Prep 10 mins
Cook 1 hr
This recipe is based on one from Mr. Food. Originally you are to discard the garlic, but personally, its my favorite part to eat, it gets brown and crispy. Yumm.
- 2 1⁄2-3 lbs potatoes, rinsed and chopped into about 1/2 inch pieces
- 1⁄4 cup olive oil
- 1 head garlic, separated and cloves sliced
- 1⁄2 teaspoon salt
- 1⁄2 teaspoon pepper
- Preheat oven to 450 degrees.
- Place potatoes into a 9 x 13 inch baking pan.
- Cover potatoes with the oil, garlic and pepper; mix to coat.

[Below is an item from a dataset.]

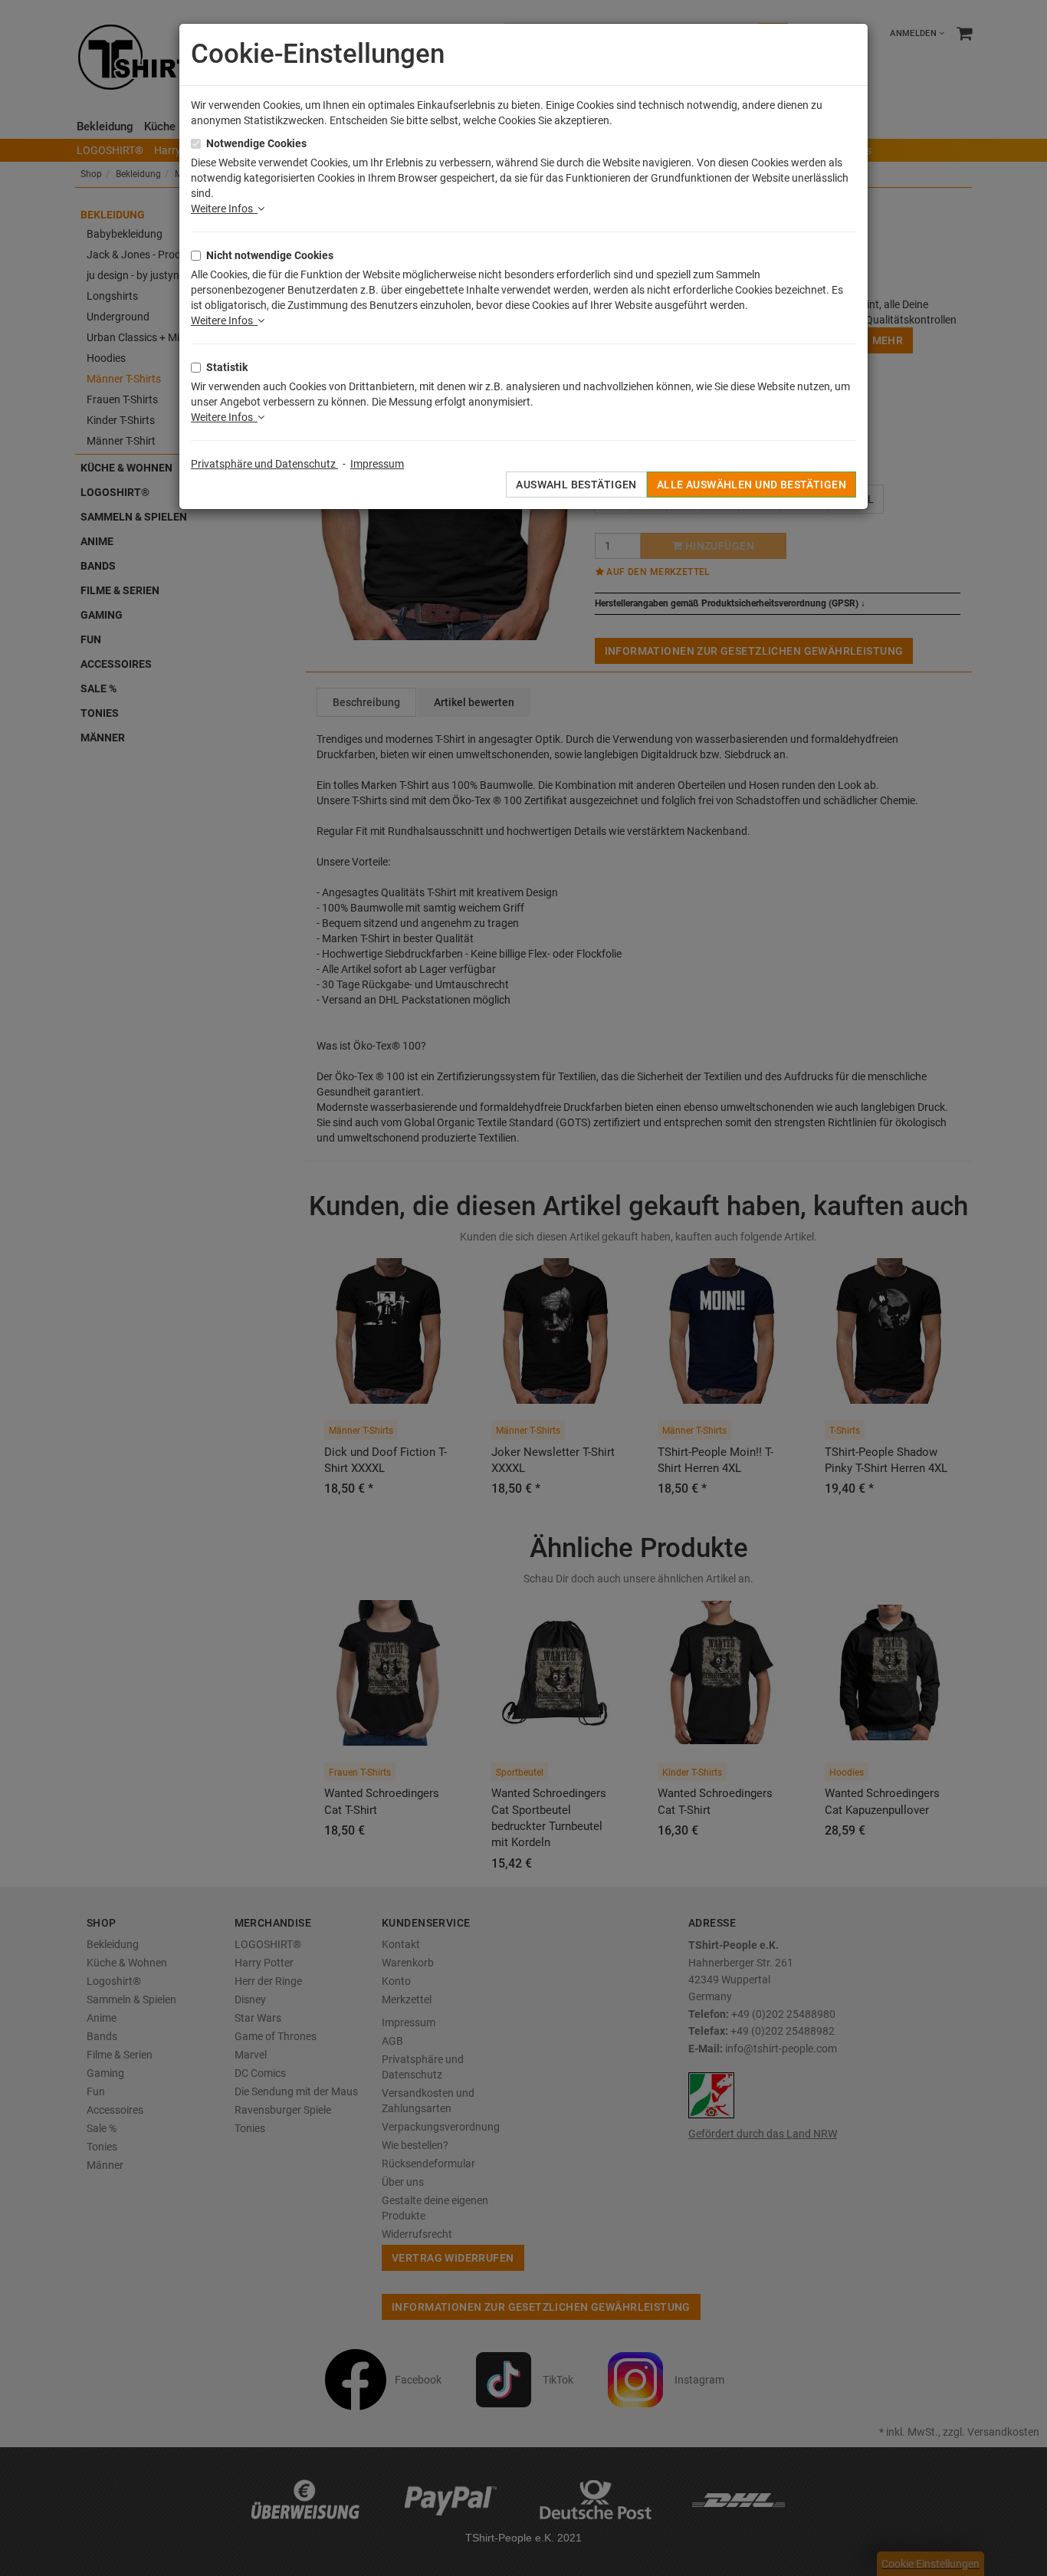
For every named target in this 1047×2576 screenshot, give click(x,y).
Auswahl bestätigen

- Bake for 60-70 minutes, turning occasionally, until golden brown.
Oh, these were lovely! I think I cut them a little small, so they verged on crunchy, and I didn't have to cook them as long as suggested, but super yum! love all the garlic.. of course I left it in, ha ha! Thanks Kim, lovely recipe! Made for Lucky 13 vegetarian swap
So easy to make and they have great flavor. I used baby red potatoes instead of chopping bigger ones. I love the garlic too! Who in their right mind would take it out? :o)
I keep trying every variation of this recipe I find. LOVE your rendition. Slicing the garlic gives it a different taste than mincing or crushing. Instructions were clear and easy to follow and worked perfectly.